Preston Party of Six

Preston Party of Six

Saturday, November 30, 2013

One Week HOME!

My heart is so full as I write this, thinking back to all that has transpired in a week.  I had no idea how Jenna would assimilate into our family.  All I knew was what I'd experienced for two weeks in China, but that certainly wasn't "reality."  Though that was all Jenna knew, I knew otherwise.  Jenna would soon be in a house versus a hotel room; she would soon be with three siblings, including two active boys, instead of just her older sister; and she would soon be in America, not her homeland of China, with totally new sights, sounds, and smells.  EVERYTHING would be new...but she would be HOME!


One week later, all I can say is...WOW!  Jenna has blown me away with her transition into our home, our family, our hearts!  This week has truly made Ephesian 3:20 come to life for me, " Now to him who is able to do immeasurably more than all we ask or imagine, according to his power that is at work within us..."

A few "milestones" that have happened at the one week mark include:
  • Jenna running into her daddy's arms and letting him hold her
  • Jenna petting our sweet yellow lab, Sipsey, instead of running away in fear
  • Jenna knowing where things are in our house, such as forks/spoons (she likes to eat!) and paper to color on (she loves to color!)
  • Jenna riding in the car seat smiling, not crying, for first trip to Kroger
  • Jenna making us laugh at her silly faces, dance or "Tai Chi" moves, and Chinese baby babble
  • Jenna waving "good-bye" and saying "Mama" and "Dada"
  • Jenna playing with her older brothers and sister like she's always been here and them embracing her and loving her with such sweetness
  • Jenna experiencing her first Thanksgiving...she loved her Paw Paw's green beans
  • Jenna going to her first downtown Newnan Christmas tree lighting and arrival of Santa Claus
  • Jenna looking at a family photo album and pointing to each of us, recognizing our faces







Tears came to my eyes as I watched my sweet little girl look at pictures of her new family and then point to each of us sitting around her made my heart swell with joy and sadness.  Like I've said before, there is so much joy with adoption but there is also so much heartache.  It pains me to think about her still being in the orphanage.  As nice as the nannies were and as much as I think they really cared about her, it makes me so sad thinking about her lying in that hard, metal bed all by herself.  It makes me so sad thinking about her little friends that are still there, waiting for a family to love them.  And it makes me so sad to think about her birthmother, somewhere in China, wondering what happened to her baby girl.

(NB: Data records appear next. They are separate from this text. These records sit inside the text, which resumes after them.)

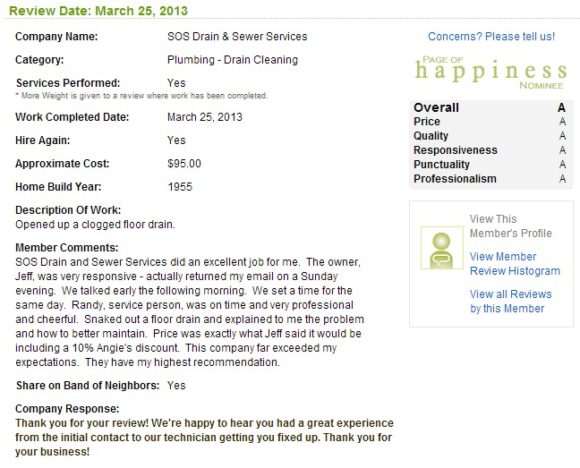
Task: Select the Professionalism grade row
Action: coord(490,179)
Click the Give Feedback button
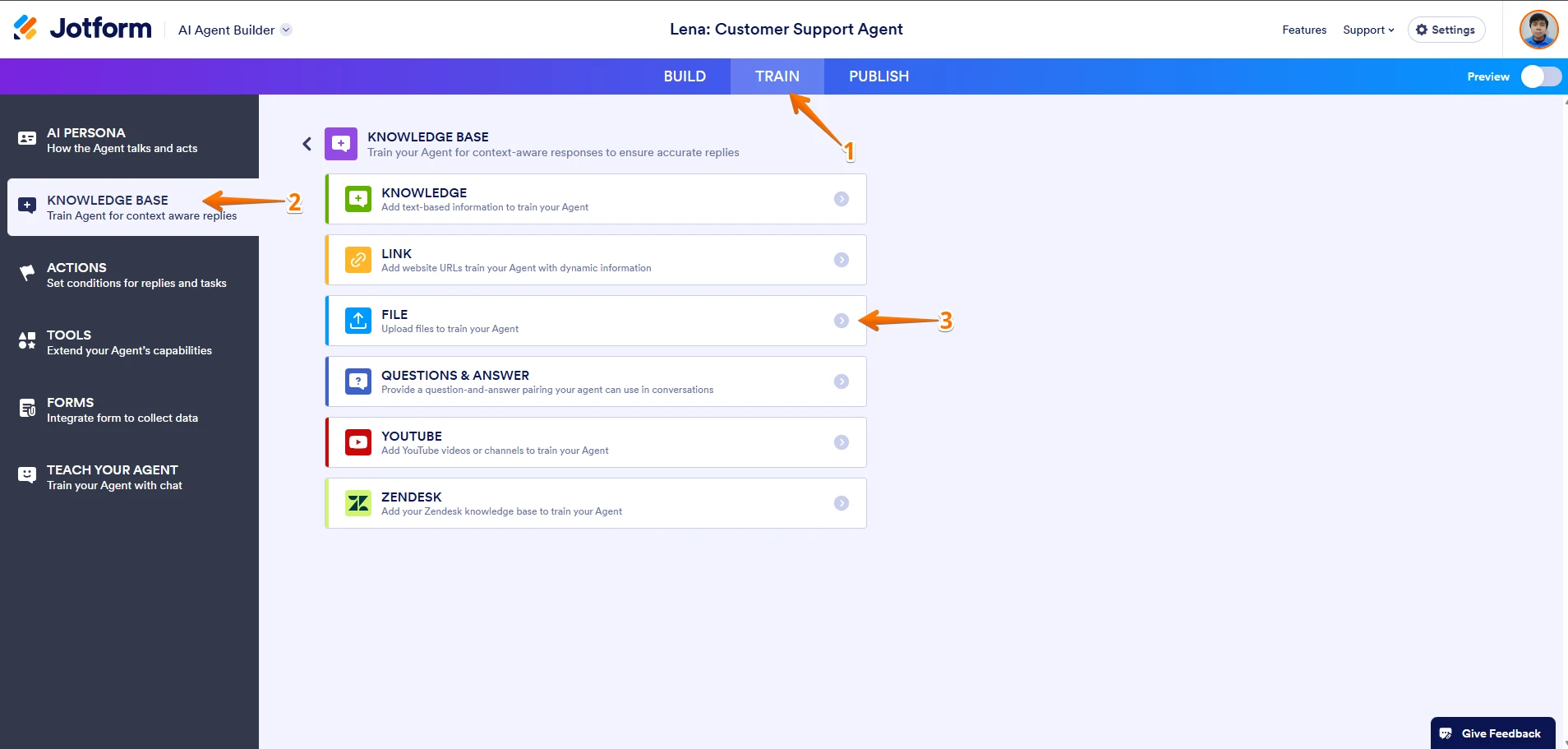 click(1492, 733)
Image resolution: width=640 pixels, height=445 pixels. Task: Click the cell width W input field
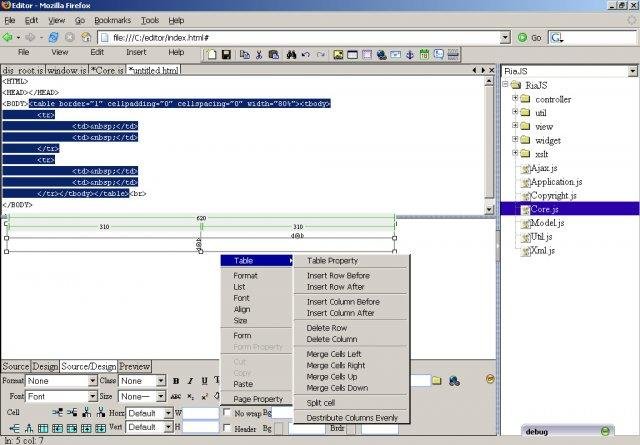click(x=200, y=413)
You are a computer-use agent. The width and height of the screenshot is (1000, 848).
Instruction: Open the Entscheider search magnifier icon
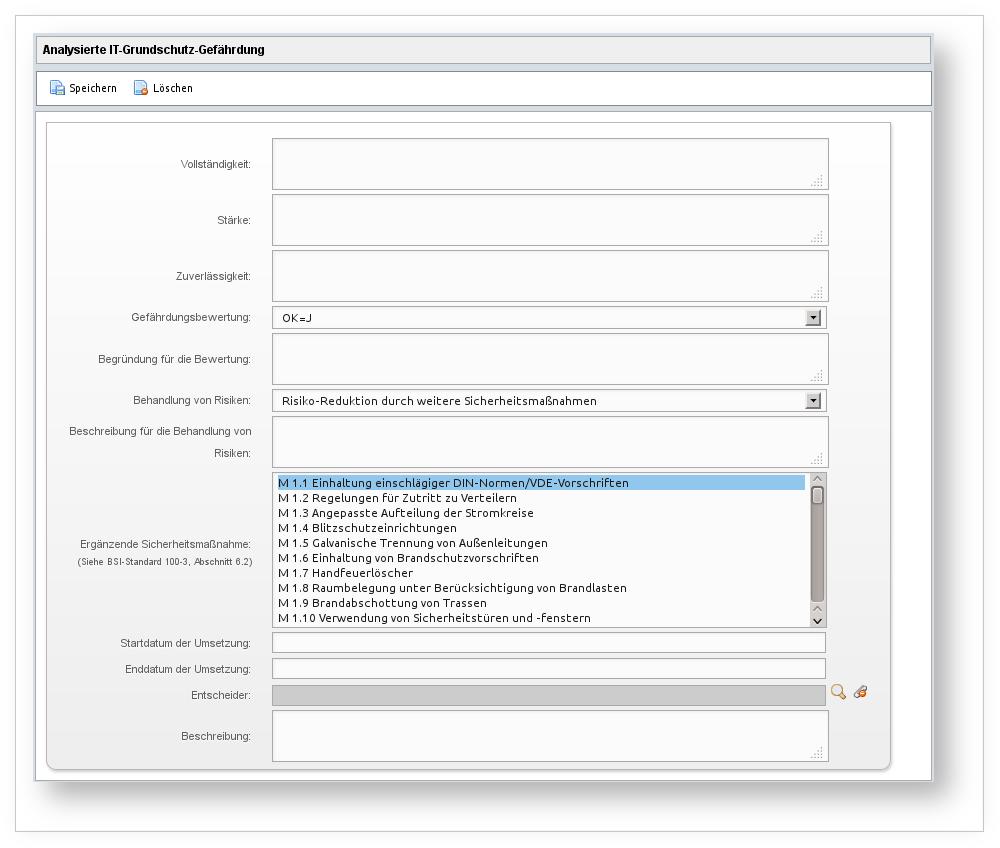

Another emotional moment happened at our one week mark home.  While I was doing breakfast dishes, Jenna was at the dining room table coloring and before I knew it, she was beside me holding her arms up, signifying for me to pick her up.  Every time she does this, I really try to stop whatever I am doing and scoop her little body into my arms.  Well this time was different.  It's as if she really just needed her mommy to HOLD her.  I mean truly HOLD her.  She clung to me like a little koala bear and I cried tears of joy and thankfulness.  Joy that she was here in my arms and thankfulness that she knows she can come to me to be held and loved.  I don't know what was going through her little mind, but it was a special "mother/daughter" moment that I cherished. 

On a different note, adding a fourth child takes time away from the other three.  I want to give each of my children all the love, nurturing, and quality time they need and deserve, but there have been a few times already this week where I've been torn how to find this balance.  For example, little Andrew was out back playing all by himself while Jenna was coloring with Shelby, so I chose to go spend some precious one-on-one time with my little buddy as he climbed the tree in the back field.



I hope that I will continue to grow in this "balancing act," for there is so much life yet to be lived as a mother of FOUR.  I know there will be many ups-and-downs, but for today, I am so thankful for this first week that we have all been HOME!







 

 

Thursday, November 28, 2013

Thoughts on FAMILY at Thanksgiving

"Give thanks to the LORD, for he is good. His love endures forever." Psalm 136:1

My childhood memories of Thanksgiving include being with my mom's family--aunts, uncles, cousins, and grandparents.  We'd all gather either at our house or at my aunt's house less than two miles away.  There was always a lot of laughter, games, and a ton of mashed potatoes (mom made the best!!!), turkey, and stuffing (not "dressing," I grew up in Ohio).  We'd always take a walk through the neighborhood after eating and then enjoyed watching football, playing football or other games, and simply being together as a FAMILY.

Last Thanksgiving I was heartbroken over the recent death of my precious mom.  FAMILY meant so much to her and she always enjoyed Thanksgiving, a day full of cooking (which she was very good at!!!), fun, and FAMILY.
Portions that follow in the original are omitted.